[Selected excerpt]:
Templates are pre-made Strapi configurations designed for specific use cases. They allow bootstrapping a custom Strapi application. A template can configure collection types and single types, components and dynamic zones, and plugins.

🤓 Templates vs. Starters
  • A template is only useful once applied on top of a default Strapi application via the CLI. It is not a configured application and cannot be run on its own since it lacks many files (e.g. database configurations, package.json, etc.).
  • A starter is a pre-made frontend application that consumes a Strapi API.

Using a template

To create a new Strapi project based on a template, run the following command:

yarn create strapi-app my-project --template <template-package>

npm is used to install template packages, so <template-package> can match any format supported by npm install. This includes npm packages, scoped packages, packages with a precise version or tag, and local directories for development.

[Data records]
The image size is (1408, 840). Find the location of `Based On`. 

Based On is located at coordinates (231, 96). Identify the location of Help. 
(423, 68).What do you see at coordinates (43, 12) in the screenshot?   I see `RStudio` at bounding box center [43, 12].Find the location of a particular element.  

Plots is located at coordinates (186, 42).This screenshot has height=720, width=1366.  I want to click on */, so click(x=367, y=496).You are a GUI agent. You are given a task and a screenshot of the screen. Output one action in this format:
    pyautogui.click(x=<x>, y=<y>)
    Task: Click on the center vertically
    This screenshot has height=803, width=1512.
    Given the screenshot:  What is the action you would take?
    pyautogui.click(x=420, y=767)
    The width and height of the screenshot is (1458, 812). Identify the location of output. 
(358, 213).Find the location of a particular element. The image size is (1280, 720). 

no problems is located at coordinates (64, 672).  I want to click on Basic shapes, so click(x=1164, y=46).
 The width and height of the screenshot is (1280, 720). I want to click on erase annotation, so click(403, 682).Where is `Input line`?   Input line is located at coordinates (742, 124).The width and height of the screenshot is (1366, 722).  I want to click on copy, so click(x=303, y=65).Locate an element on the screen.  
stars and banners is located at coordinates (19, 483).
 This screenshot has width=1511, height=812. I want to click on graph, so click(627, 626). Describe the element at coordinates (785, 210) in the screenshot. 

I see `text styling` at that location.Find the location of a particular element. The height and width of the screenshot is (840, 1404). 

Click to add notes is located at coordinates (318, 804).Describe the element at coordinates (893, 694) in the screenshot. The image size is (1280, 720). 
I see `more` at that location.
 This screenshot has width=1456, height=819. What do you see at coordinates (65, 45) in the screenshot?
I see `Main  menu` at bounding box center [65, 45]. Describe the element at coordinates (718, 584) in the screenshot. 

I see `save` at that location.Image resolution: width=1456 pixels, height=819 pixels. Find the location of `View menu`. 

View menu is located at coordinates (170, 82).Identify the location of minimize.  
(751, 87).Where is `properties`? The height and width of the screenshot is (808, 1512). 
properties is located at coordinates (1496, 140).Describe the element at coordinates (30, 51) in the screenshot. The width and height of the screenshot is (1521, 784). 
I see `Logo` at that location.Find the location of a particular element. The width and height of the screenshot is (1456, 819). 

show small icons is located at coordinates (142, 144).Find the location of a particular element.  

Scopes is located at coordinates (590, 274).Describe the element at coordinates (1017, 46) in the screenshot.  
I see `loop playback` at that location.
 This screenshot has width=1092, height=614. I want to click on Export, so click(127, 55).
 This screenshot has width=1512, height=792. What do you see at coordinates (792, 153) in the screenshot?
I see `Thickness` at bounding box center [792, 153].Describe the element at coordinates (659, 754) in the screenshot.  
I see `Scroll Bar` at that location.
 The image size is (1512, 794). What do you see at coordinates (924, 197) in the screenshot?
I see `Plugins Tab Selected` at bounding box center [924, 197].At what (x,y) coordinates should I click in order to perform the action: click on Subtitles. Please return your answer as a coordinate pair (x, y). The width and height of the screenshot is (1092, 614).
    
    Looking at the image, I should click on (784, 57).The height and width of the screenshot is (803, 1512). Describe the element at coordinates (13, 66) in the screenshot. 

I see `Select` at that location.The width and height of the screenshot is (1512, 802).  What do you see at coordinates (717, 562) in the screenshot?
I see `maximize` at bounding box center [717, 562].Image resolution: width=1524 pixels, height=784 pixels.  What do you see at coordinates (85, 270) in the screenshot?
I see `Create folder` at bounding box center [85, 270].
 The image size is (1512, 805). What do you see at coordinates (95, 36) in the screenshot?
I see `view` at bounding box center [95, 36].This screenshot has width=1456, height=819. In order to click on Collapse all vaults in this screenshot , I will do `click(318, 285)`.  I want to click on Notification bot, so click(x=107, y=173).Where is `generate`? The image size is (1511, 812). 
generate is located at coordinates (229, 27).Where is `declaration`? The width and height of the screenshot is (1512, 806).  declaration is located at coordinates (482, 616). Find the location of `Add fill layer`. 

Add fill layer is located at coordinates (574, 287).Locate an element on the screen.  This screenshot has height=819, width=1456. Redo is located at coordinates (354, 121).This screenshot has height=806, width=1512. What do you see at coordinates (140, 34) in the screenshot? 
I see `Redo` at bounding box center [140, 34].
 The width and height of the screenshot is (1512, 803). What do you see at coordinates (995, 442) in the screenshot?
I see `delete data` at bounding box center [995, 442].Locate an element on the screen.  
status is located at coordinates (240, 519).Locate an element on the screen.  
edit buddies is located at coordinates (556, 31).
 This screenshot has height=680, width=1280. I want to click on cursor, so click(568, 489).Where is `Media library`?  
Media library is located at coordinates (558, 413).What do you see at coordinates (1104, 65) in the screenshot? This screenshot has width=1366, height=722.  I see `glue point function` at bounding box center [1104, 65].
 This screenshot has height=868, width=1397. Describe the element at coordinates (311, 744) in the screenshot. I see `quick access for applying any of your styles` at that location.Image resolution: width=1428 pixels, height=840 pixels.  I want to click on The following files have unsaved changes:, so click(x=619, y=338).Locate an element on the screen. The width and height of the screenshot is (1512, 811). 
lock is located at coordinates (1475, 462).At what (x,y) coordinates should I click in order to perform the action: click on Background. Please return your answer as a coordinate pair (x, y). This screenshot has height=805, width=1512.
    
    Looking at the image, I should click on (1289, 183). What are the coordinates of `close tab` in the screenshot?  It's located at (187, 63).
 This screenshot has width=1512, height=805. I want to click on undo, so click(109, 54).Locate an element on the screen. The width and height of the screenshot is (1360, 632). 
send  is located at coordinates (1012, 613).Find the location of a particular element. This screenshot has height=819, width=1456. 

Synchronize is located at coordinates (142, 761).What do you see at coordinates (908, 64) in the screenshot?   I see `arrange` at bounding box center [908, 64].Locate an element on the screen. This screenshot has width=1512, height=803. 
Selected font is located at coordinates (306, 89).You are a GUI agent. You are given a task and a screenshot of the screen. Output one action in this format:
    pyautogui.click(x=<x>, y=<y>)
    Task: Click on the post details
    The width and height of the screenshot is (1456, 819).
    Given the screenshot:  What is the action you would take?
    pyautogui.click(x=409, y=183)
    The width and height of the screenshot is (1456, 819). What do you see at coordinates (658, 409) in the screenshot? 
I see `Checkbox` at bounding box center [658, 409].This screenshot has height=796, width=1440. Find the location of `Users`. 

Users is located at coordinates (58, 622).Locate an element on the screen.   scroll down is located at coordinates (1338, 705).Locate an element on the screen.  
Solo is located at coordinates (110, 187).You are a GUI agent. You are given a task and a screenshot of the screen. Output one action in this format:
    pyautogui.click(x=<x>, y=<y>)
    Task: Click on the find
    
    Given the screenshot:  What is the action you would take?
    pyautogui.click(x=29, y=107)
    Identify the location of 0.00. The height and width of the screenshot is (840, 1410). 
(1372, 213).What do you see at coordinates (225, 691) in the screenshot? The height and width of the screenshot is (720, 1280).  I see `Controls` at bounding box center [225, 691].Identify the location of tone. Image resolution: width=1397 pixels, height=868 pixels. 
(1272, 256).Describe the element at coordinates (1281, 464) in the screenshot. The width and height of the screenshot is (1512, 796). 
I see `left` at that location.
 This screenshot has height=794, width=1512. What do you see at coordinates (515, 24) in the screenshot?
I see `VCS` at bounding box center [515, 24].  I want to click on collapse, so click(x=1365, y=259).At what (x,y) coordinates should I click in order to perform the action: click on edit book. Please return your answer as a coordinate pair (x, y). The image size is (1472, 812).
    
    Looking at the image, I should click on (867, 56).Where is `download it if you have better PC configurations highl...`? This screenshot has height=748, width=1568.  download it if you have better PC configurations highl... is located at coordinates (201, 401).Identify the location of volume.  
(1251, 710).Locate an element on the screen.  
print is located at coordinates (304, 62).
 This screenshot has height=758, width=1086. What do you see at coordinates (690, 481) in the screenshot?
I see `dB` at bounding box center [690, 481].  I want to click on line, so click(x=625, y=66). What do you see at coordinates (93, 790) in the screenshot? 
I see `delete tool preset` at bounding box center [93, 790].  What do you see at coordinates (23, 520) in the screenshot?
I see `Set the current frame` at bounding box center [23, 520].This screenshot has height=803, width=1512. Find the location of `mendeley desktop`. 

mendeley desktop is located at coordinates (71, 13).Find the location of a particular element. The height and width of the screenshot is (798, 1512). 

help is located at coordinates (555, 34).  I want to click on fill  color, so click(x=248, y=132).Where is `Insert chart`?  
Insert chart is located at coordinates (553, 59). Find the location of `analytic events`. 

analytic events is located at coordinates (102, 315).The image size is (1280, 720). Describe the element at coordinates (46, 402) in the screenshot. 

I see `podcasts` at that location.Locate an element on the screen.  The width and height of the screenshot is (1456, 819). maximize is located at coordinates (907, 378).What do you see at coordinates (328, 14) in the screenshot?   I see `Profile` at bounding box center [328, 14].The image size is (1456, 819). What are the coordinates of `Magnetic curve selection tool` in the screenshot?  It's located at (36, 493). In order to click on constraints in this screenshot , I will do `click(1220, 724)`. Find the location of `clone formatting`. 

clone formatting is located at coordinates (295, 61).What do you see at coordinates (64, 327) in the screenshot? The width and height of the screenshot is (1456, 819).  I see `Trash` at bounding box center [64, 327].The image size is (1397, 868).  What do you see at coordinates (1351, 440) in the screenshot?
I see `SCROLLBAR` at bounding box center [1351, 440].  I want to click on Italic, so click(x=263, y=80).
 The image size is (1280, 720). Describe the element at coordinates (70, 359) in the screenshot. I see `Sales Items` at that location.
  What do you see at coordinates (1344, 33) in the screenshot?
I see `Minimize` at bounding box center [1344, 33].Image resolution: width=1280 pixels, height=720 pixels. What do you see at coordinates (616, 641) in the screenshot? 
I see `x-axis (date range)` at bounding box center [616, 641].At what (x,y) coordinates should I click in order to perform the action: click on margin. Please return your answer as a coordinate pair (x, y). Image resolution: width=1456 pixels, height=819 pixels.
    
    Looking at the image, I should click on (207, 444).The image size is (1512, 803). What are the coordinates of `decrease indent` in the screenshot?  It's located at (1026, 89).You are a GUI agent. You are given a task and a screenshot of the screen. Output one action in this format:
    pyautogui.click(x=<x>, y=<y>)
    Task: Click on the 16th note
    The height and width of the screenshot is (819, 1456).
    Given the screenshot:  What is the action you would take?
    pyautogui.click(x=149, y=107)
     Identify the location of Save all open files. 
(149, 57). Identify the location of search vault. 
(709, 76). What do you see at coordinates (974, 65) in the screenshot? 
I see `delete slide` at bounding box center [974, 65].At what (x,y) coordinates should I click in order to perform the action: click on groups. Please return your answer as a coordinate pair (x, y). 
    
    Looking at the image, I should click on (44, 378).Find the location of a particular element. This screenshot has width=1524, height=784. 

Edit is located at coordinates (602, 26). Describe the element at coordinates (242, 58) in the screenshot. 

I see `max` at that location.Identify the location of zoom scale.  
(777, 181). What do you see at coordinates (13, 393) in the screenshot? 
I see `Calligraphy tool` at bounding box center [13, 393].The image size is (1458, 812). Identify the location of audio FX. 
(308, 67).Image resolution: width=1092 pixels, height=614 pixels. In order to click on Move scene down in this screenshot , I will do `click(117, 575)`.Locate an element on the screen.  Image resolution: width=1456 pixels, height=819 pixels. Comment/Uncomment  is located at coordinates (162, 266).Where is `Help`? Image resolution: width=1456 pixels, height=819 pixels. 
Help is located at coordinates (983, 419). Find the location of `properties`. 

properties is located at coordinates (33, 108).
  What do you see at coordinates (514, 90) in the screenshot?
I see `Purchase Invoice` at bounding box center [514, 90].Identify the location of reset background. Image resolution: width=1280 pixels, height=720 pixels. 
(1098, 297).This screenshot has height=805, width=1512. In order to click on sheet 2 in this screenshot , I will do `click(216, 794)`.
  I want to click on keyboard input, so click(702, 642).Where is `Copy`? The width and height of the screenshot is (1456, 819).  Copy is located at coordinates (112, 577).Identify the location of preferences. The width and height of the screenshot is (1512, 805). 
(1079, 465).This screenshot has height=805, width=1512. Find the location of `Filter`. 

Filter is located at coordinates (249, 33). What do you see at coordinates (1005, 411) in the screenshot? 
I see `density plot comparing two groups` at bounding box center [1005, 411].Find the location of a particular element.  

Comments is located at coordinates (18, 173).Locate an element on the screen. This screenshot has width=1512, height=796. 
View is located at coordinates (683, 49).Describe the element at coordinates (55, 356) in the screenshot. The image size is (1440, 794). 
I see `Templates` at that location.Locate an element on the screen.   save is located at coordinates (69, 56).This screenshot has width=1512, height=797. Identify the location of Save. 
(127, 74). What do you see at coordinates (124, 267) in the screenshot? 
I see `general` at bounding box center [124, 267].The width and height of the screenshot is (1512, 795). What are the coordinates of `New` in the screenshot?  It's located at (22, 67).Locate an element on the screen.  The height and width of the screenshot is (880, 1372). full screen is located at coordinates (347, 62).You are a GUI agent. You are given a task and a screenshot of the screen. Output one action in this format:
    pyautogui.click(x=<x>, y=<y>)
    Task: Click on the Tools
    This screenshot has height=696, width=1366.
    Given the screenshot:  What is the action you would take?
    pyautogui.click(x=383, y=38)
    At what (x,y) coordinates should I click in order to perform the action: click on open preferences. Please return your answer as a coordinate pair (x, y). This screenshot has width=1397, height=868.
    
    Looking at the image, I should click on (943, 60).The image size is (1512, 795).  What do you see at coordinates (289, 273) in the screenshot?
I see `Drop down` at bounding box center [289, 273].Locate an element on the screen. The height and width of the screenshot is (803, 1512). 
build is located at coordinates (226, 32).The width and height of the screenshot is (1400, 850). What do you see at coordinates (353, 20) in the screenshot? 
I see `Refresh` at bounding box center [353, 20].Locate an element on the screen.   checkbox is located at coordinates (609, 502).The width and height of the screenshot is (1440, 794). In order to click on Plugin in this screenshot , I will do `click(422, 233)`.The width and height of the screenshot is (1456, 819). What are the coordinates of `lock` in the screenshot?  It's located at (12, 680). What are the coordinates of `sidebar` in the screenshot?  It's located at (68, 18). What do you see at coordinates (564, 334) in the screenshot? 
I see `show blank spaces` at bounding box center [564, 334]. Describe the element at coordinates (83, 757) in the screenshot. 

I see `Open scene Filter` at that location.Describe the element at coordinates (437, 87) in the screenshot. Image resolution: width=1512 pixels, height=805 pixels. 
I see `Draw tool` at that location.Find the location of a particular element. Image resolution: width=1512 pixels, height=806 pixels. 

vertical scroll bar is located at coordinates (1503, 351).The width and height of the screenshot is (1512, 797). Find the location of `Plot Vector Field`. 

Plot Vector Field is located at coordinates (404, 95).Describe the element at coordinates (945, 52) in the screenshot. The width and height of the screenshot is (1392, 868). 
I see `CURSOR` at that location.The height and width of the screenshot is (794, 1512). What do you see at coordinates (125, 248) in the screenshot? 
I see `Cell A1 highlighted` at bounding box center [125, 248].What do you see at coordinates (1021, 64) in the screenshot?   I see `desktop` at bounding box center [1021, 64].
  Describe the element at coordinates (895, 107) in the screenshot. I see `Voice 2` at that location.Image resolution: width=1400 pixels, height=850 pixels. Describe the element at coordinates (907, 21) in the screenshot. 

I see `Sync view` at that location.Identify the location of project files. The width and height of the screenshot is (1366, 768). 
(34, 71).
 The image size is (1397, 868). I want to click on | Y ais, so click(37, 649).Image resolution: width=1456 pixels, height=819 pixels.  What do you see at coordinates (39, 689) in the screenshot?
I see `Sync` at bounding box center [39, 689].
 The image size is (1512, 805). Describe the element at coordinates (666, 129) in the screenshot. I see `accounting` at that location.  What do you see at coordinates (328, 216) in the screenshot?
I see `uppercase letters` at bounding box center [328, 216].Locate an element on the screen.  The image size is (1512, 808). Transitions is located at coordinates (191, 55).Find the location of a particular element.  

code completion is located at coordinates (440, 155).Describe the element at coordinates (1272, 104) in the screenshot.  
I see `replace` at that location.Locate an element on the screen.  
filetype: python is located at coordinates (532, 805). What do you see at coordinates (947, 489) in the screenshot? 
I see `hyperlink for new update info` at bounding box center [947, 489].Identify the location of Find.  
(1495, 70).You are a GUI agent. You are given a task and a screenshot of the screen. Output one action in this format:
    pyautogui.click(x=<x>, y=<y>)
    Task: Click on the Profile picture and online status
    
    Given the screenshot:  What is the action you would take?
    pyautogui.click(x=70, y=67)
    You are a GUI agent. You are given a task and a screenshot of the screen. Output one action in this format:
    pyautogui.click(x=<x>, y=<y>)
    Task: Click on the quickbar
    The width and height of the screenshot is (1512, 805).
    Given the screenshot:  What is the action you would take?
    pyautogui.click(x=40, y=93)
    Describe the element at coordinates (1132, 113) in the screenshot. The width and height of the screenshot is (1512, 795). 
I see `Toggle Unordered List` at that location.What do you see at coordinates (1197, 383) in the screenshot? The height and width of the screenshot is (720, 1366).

[Task requirements]: Continue the text on Strapi templates, starting right after its last sentence.

[Written reply]:
tip

For convenience, official Strapi templates also have a shorthand, making it possible to omit the @strapi/template- prefix from the template npm package name:

# use the full template name
yarn create strapi-app my-project --template @strapi/template-blog

# use the shorthand
yarn create strapi-app my-project --template blog

The --template option can be used in combination with all other create-strapi-app options (e.g. --quickstart or --no-run).

Creating a template

Templates are generated from a customized Strapi application and published to the npm package registry. Before creating a template make sure you have a Strapi application that matches your use case and that you have read the template requirements.

Requirements

Keep the following requirements in mind when creating a template:

  • Templates should not deal with environment-specific configurations (e.g. databases or upload and email providers). This keeps templates maintainable and avoids conflicts with other CLI options (e.g. --quickstart).

  • Templates must follow a specific file structure, containing the following at the repository's root:

This structure can be created manually or automatically generated with the strapi templates:generate command:

yarn strapi templates:generate <path>

The repository root can contain any other files or directories desired, but must include the template directory, package.json file, and template.json file at a minimum.

template directory

The template directory is used to extend the file contents of a Strapi project and should only include the files that will overwrite the default Strapi application.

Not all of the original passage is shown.